The senate in my home state of Massachusetts has passed legislation that would ban any payments or gifts made by pharmaceutical and medical device companies to healthcare practitioners, their families, medical facilities, and all staff at those facilities. If enacted into law, this bill would be the most far-reaching and toughest such legislation in the country — and would have serious negative side effects for CME and medical meetings in the state and across the country. Draconian is the word I've heard when talking to people about this development.
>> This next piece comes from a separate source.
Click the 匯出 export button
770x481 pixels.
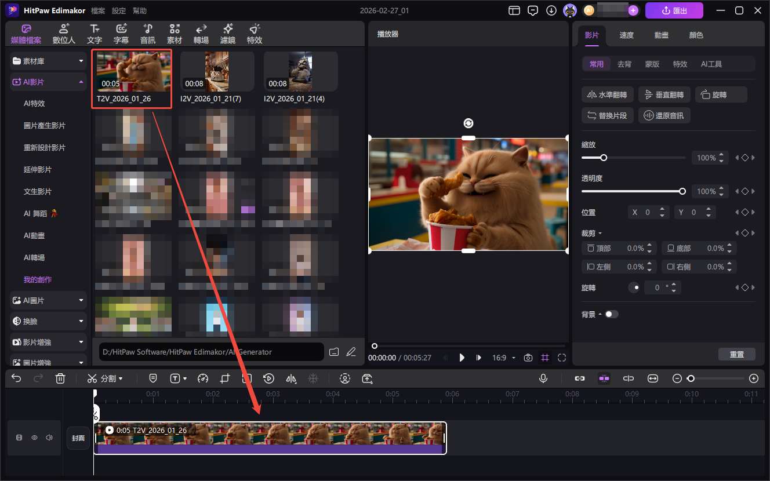(674, 10)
Massachusetts, particularly Boston, is an enormously popular destination for medical conventions. Such a restrictive environment for exhibitors and sponsors could mean that healthcare societies would pull back from choosing Boston, says Gregg H. Talley, CAE, whose company manages association meetings. As Talley pointed out during his presentation at the Pharmaceutical Meeting Planners Forum, medical societies holding meetings in international destinations are already losing hundreds of thousands of dollars in revenue as exhibitors curtail their participation because of various countries' pharma marketing prohibitions. (See story, page 26.)

The broadly written bill appears to lump CME in with other gifts and payments, and would therefore stifle commercial support, experts say. The Massachusetts Medical Society is pushing for a CME exemption. Since the ban applies to all honoraria and travel, medical educators would not be able to pay speakers from Massachusetts, says Thomas Sullivan, president, Rockpointe Corp., who advocates for CME issues on Capitol Hill. This, he says, would limit access to some of the best faculty in the country, such as physicians from Harvard Medical School, Massachusetts General Hospital, and Boston University Medical Campus.

In a smidgen of good news, the final version dropped the prison terms for violators, although the bill still includes a $5,000 fine for each infraction. “We're certainly delighted they eliminated the prison penalty. None of us wants to go to jail,” Bruce Auerbach, MD, president, MMS, told me. “But to have a $5,000 penalty because someone accidentally took a pen is excessive.”

Excessive and shortsighted. It's in nobody's best interest to create such a punitive atmosphere for healthcare practitioners or medical education. I believe that gifts and perks can and do influence doctors' decision-making, even if they don't acknowledge or realize it. But the solution to the intricate problem of physician/industry relationships is not as simple as “just say no.”

For instance, Barbara Barnes, MD, explained to me that her institution, the University of Pittsburgh School of Medicine, implemented a new industry relationship policy this February that prohibits any kind of personal gifts to physicians, including pens and notepads — but does allow teaching aids, such as placebo inhalers so physicians can demonstrate to patients how to use them properly. In developing this strategy, the organization sought feedback not only from healthcare practitioners and staff but also from patients. “We really tried to achieve some middle ground so that we don't have the unintended consequence of compromising patient care,” she says.

This is the kind of reasoned approach that can be productive and effective. When considering new policies at your organization or preparing a response to proposed legislation, it's important to hear from all the stakeholders, including patients, who are — or should be — the most important voice in the debate.